Deshalb überrascht das jüngste Urteil des Bundesgerichtshofes (BGH) zum Thema Aufsichtspflicht von Eltern für ihre minderjährigen Kinder nach § 832 Abs. 1 BGB. Denn der oberste Gerichtshof entfernt sich weit von den strengen Anforderungen der Oberlandesgerichte und nimmt keine regelmäßige Kontrollpflicht der Eltern an bei der Frage, ob Eltern für Urheberrechtsverletzungen Minderjähriger haften.
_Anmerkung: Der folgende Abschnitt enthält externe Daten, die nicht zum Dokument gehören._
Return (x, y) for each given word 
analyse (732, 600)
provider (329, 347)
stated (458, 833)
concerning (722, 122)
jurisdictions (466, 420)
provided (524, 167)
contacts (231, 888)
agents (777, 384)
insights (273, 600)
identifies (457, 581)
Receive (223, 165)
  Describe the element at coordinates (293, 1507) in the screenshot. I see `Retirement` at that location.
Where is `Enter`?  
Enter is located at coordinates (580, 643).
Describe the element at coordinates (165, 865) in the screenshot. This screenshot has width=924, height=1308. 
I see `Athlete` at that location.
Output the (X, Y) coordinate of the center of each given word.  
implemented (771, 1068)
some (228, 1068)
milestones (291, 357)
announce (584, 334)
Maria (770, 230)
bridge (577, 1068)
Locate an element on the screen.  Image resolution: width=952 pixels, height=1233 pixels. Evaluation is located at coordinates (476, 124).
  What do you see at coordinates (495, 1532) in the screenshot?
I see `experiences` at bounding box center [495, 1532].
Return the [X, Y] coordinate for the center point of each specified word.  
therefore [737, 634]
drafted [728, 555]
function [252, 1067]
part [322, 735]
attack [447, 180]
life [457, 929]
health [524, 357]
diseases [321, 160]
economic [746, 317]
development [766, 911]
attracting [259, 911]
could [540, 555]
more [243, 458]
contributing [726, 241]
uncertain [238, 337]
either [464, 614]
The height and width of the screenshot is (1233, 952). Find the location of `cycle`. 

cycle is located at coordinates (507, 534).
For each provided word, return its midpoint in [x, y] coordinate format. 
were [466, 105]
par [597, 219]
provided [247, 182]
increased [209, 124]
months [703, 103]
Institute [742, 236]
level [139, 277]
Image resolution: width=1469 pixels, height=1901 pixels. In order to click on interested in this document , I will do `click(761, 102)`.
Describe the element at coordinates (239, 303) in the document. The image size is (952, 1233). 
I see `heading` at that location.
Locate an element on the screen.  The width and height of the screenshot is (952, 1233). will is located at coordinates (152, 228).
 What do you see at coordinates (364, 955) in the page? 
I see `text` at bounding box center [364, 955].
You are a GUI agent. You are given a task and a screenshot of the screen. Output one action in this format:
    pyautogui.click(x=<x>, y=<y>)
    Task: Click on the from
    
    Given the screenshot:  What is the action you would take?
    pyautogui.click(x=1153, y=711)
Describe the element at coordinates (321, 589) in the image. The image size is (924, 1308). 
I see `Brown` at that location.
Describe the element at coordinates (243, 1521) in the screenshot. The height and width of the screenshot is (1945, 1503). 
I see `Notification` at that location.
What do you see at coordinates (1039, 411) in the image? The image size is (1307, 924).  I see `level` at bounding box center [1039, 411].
Erst kürzlich hatte das OLG Köln in einem Fall illegaler Musikdownloads noch entschieden (Az. 6 U 67/11, 23.03.2012), dass die Aufsichtspflicht der Eltern nicht nur dazu dient, das minderjährige Kind vor Schäden am eigenen Leib zu bewahren, sondern auch dazu, zu verhindern, dass es in altersbedingter Unachtsamkeit oder Unreife in Urheberrechte Dritter eingreift. Daraus leite sich ab, wie weit die Aufsichtspflicht reicht: Eltern, die ihre Kinder das Internet allein ohne ihre Anwesenheit nutzen lassen, müssen sie regelmäßig verschärft beaufsichtigen. Insbesondere müssen die Eltern spezifische Vorkehrungen treffen, um die Teilnahme der Kinder an illegalen Tauschbörsen zu verhindern. Die Installation einer Firewall und eines Passwortes gehören ebenso zu den elterlichen Pflichten wie monatliche stichprobenartige Kontrollen, um der Haftung nach § 832 BGB zu entgehen.

Der BGH hat in der aktuellen Revisionsentscheidung zum Urteil des OLG Köln die Eltern entlastet und erklärt, dass die Eltern ihrer Aufsichtspflicht bereits dadurch genügen, dass sie einem in der Regel gehorsamen Kind das Verbot der rechtswidrigen Teilnahme an Internettauschbörsen erläutern und verständlich machen. Solange keine Anzeichen dafür vorliegen, dass das Kind im Internet Urheberrechte verletzt, müssen Eltern die Internetnutzung ihrer minderjährigen Kinder weder stichprobenartig kontrollieren noch entsprechende Sperrvorrichtungen installieren.

Aus Sicht der Urheber ist diese Entscheidung zu bedauern: Offenbar sollen an sich selbstverständliche Kontrollpflichten der Eltern erst greifen, wenn es bereits zu womöglich massiven Verletzungen von Urheberrechten gekommen ist und somit die Eltern quasi „vorgewarnt“ sind, zukünftig ihre Kinder strenger zu kontrollieren.